#### Objective:
Convert all of the records below into a Markdown table with the columns Row and Line. Give each nonblank line its own numbered row, and leave out the blank lines.

#### Excerpted data:
===

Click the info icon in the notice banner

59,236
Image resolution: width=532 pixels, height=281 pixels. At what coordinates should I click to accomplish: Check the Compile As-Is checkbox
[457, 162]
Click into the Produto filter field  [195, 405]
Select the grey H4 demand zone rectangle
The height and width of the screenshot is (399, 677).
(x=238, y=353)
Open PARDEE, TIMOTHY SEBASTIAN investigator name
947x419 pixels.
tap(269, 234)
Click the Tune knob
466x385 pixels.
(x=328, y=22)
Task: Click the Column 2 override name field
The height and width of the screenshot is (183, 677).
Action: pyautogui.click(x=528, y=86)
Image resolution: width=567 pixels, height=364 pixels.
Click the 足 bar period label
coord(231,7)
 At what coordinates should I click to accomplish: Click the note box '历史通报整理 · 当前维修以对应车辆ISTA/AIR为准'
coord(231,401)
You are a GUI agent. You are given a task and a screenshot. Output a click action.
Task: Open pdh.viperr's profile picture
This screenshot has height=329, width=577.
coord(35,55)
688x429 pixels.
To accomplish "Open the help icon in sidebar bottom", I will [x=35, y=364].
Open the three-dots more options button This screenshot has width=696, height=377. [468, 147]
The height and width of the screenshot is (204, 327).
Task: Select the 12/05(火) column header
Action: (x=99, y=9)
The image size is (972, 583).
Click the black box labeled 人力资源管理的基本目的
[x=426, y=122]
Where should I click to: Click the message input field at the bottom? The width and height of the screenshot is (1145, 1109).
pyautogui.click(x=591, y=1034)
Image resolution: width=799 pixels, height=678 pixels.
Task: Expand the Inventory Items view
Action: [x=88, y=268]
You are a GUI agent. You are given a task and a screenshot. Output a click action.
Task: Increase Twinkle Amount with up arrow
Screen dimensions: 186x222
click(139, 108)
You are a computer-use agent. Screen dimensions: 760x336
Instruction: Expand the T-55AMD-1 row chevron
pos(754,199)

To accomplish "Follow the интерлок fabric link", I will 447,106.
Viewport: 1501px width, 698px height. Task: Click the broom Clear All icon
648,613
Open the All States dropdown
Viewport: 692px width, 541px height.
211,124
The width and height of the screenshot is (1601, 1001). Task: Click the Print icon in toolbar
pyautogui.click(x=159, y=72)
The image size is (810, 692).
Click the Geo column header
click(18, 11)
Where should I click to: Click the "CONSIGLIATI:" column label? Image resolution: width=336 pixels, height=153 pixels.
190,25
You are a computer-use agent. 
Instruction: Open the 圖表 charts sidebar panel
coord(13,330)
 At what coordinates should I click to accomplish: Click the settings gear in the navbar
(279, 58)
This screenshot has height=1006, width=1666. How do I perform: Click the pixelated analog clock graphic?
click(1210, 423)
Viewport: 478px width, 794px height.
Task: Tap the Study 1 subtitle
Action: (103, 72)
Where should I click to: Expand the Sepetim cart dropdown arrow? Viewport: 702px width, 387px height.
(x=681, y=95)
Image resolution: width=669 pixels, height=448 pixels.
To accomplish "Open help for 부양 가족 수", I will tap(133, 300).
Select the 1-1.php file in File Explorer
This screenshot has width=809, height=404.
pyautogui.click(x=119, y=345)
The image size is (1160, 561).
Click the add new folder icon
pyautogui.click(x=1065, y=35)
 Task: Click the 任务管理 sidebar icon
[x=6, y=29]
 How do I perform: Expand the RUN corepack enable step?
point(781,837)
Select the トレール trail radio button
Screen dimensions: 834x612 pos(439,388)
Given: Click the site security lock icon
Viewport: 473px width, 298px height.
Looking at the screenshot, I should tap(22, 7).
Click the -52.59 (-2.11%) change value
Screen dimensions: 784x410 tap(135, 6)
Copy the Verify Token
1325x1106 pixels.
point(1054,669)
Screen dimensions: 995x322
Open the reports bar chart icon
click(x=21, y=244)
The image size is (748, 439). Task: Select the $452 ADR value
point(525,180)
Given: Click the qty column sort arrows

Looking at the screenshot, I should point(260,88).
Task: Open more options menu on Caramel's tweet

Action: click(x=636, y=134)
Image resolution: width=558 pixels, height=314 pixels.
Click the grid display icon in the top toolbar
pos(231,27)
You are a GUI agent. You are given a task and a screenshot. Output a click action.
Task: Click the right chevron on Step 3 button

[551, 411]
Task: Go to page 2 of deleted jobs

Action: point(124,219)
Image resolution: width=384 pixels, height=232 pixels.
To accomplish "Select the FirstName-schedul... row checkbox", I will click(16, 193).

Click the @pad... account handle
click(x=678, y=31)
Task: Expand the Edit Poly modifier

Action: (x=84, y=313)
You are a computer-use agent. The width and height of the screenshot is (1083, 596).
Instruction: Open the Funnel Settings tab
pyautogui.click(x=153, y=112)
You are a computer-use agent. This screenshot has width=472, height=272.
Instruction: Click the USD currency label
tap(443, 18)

===

#### The result:
| Row | Line |
|---|---|
| 1 | Click the info icon in the notice banner |
| 2 | 59,236 |
| 3 | Image resolution: width=532 pixels, height=281 pixels. At what coordinates should I click to accomplish: Check the Compile As-Is checkbox |
| 4 | [457, 162] |
| 5 | Click into the Produto filter field  [195, 405] |
| 6 | Select the grey H4 demand zone rectangle |
| 7 | The height and width of the screenshot is (399, 677). |
| 8 | (x=238, y=353) |
| 9 | Open PARDEE, TIMOTHY SEBASTIAN investigator name |
| 10 | 947x419 pixels. |
| 11 | tap(269, 234) |
| 12 | Click the Tune knob |
| 13 | 466x385 pixels. |
| 14 | (x=328, y=22) |
| 15 | Task: Click the Column 2 override name field |
| 16 | The height and width of the screenshot is (183, 677). |
| 17 | Action: pyautogui.click(x=528, y=86) |
| 18 | Image resolution: width=567 pixels, height=364 pixels. |
| 19 | Click the 足 bar period label |
| 20 | coord(231,7) |
| 21 |  At what coordinates should I click to accomplish: Click the note box '历史通报整理 · 当前维修以对应车辆ISTA/AIR为准' |
| 22 | coord(231,401) |
| 23 | You are a GUI agent. You are given a task and a screenshot. Output a click action. |
| 24 | Task: Open pdh.viperr's profile picture |
| 25 | This screenshot has height=329, width=577. |
| 26 | coord(35,55) |
| 27 | 688x429 pixels. |
| 28 | To accomplish "Open the help icon in sidebar bottom", I will [x=35, y=364]. |
| 29 | Open the three-dots more options button This screenshot has width=696, height=377. [468, 147] |
| 30 | The height and width of the screenshot is (204, 327). |
| 31 | Task: Select the 12/05(火) column header |
| 32 | Action: (x=99, y=9) |
| 33 | The image size is (972, 583). |
| 34 | Click the black box labeled 人力资源管理的基本目的 |
| 35 | [x=426, y=122] |
| 36 | Where should I click to: Click the message input field at the bottom? The width and height of the screenshot is (1145, 1109). |
| 37 | pyautogui.click(x=591, y=1034) |
| 38 | Image resolution: width=799 pixels, height=678 pixels. |
| 39 | Task: Expand the Inventory Items view |
| 40 | Action: [x=88, y=268] |
| 41 | You are a GUI agent. You are given a task and a screenshot. Output a click action. |
| 42 | Task: Increase Twinkle Amount with up arrow |
| 43 | Screen dimensions: 186x222 |
| 44 | click(139, 108) |
| 45 | You are a computer-use agent. Screen dimensions: 760x336 |
| 46 | Instruction: Expand the T-55AMD-1 row chevron |
| 47 | pos(754,199) |
| 48 | To accomplish "Follow the интерлок fabric link", I will 447,106. |
| 49 | Viewport: 1501px width, 698px height. Task: Click the broom Clear All icon |
| 50 | 648,613 |
| 51 | Open the All States dropdown |
| 52 | Viewport: 692px width, 541px height. |
| 53 | 211,124 |
| 54 | The width and height of the screenshot is (1601, 1001). Task: Click the Print icon in toolbar |
| 55 | pyautogui.click(x=159, y=72) |
| 56 | The image size is (810, 692). |
| 57 | Click the Geo column header |
| 58 | click(18, 11) |
| 59 | Where should I click to: Click the "CONSIGLIATI:" column label? Image resolution: width=336 pixels, height=153 pixels. |
| 60 | 190,25 |
| 61 | You are a computer-use agent.  |
| 62 | Instruction: Open the 圖表 charts sidebar panel |
| 63 | coord(13,330) |
| 64 |  At what coordinates should I click to accomplish: Click the settings gear in the navbar |
| 65 | (279, 58) |
| 66 | This screenshot has height=1006, width=1666. How do I perform: Click the pixelated analog clock graphic? |
| 67 | click(1210, 423) |
| 68 | Viewport: 478px width, 794px height. |
| 69 | Task: Tap the Study 1 subtitle |
| 70 | Action: (103, 72) |
| 71 | Where should I click to: Expand the Sepetim cart dropdown arrow? Viewport: 702px width, 387px height. |
| 72 | (x=681, y=95) |
| 73 | Image resolution: width=669 pixels, height=448 pixels. |
| 74 | To accomplish "Open help for 부양 가족 수", I will tap(133, 300). |
| 75 | Select the 1-1.php file in File Explorer |
| 76 | This screenshot has width=809, height=404. |
| 77 | pyautogui.click(x=119, y=345) |
| 78 | The image size is (1160, 561). |
| 79 | Click the add new folder icon |
| 80 | pyautogui.click(x=1065, y=35) |
| 81 |  Task: Click the 任务管理 sidebar icon |
| 82 | [x=6, y=29] |
| 83 |  How do I perform: Expand the RUN corepack enable step? |
| 84 | point(781,837) |
| 85 | Select the トレール trail radio button |
| 86 | Screen dimensions: 834x612 pos(439,388) |
| 87 | Given: Click the site security lock icon |
| 88 | Viewport: 473px width, 298px height. |
| 89 | Looking at the screenshot, I should tap(22, 7). |
| 90 | Click the -52.59 (-2.11%) change value |
| 91 | Screen dimensions: 784x410 tap(135, 6) |
| 92 | Copy the Verify Token |
| 93 | 1325x1106 pixels. |
| 94 | point(1054,669) |
| 95 | Screen dimensions: 995x322 |
| 96 | Open the reports bar chart icon |
| 97 | click(x=21, y=244) |
| 98 | The image size is (748, 439). Task: Select the $452 ADR value |
| 99 | point(525,180) |
| 100 | Given: Click the qty column sort arrows |
| 101 | Looking at the screenshot, I should point(260,88). |
| 102 | Task: Open more options menu on Caramel's tweet |
| 103 | Action: click(x=636, y=134) |
| 104 | Image resolution: width=558 pixels, height=314 pixels. |
| 105 | Click the grid display icon in the top toolbar |
| 106 | pos(231,27) |
| 107 | You are a GUI agent. You are given a task and a screenshot. Output a click action. |
| 108 | Task: Click the right chevron on Step 3 button |
| 109 | [551, 411] |
| 110 | Task: Go to page 2 of deleted jobs |
| 111 | Action: point(124,219) |
| 112 | Image resolution: width=384 pixels, height=232 pixels. |
| 113 | To accomplish "Select the FirstName-schedul... row checkbox", I will click(16, 193). |
| 114 | Click the @pad... account handle |
| 115 | click(x=678, y=31) |
| 116 | Task: Expand the Edit Poly modifier |
| 117 | Action: (x=84, y=313) |
| 118 | You are a computer-use agent. The width and height of the screenshot is (1083, 596). |
| 119 | Instruction: Open the Funnel Settings tab |
| 120 | pyautogui.click(x=153, y=112) |
| 121 | You are a computer-use agent. This screenshot has width=472, height=272. |
| 122 | Instruction: Click the USD currency label |
| 123 | tap(443, 18) |